Notice & Comment

What Kisor Means for the Future of Auer Deference: The New Five-Step Kisor Deference Doctrine

Today the Supreme Court issued its long-awaited (at least for adlaw geeks) decision in Kisor v. Wilkie. The question presented in Kisor was whether to eliminate Auer deference (a.k.a. Seminole Rock deference) — the doctrine that commands courts to defer to a federal agency’s interpretation of its own regulation unless the agency’s interpretation is “plainly erroneous or inconsistent with the regulation.”
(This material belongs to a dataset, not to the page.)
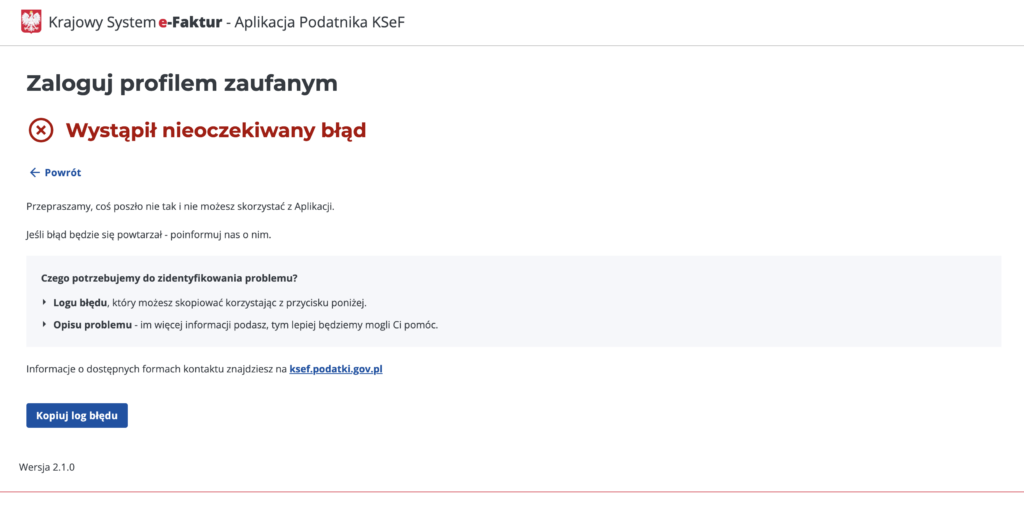
Task: Click the Aplikacja Podatnika KSeF header text
Action: pos(319,22)
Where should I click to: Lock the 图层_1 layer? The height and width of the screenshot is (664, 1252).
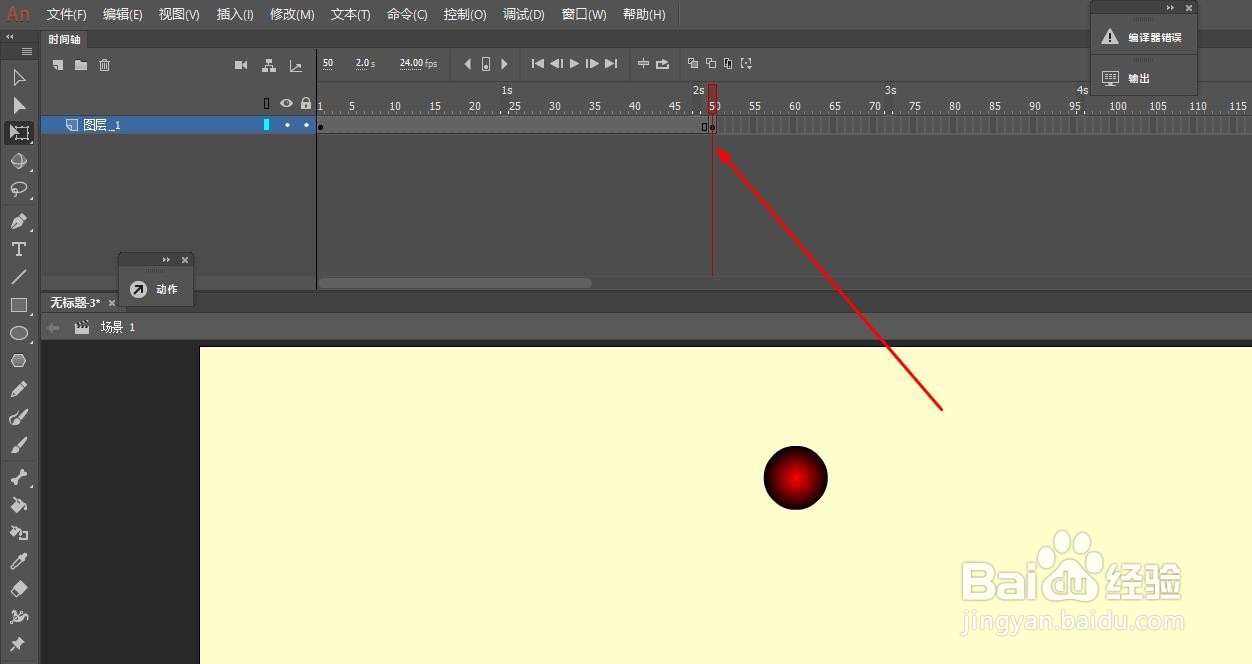point(306,124)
In a 5-4 decision with Chief Justice Roberts casting the deciding vote on stare decisis grounds, the Court decided not to overrule Auer and Seminole Rock. Justice Kagan wrote the principal opinion. Although her opinion concludes that Auer deference remains the law of the land, Kagan’s articulation of Auer deference in Part II.B is much, much narrower than Auer deference is conventionally understood.

Indeed, gone is the blunt, bright-line rule, first articulated in the Court’s 1945 decision in Seminole Rock, that a court must defer to any agency regulatory interpretation unless it is “plainly erroneous or inconsistent with the regulation.” Enter a new, five-step inquiry that in some ways seems more searching than Chevron deference.

We find this new deference doctrine in Part II.B of Kagan’s opinion, which part Roberts joins to make it the opinion of the Court. Kagan explains that the Court “take[s] the opportunity to restate, and somewhat expand on, those principles here to clear up some mixed messages we have sent” regarding Auer deference. She proceeds to articulate what she labels a three-step Auer inquiry, with the first two steps functionally the same as the two Chevron deference steps and the third step really three independent and substantially narrowing steps that are reminiscent of, though not identical to, the Court’s development of a step zero for Chevron deference.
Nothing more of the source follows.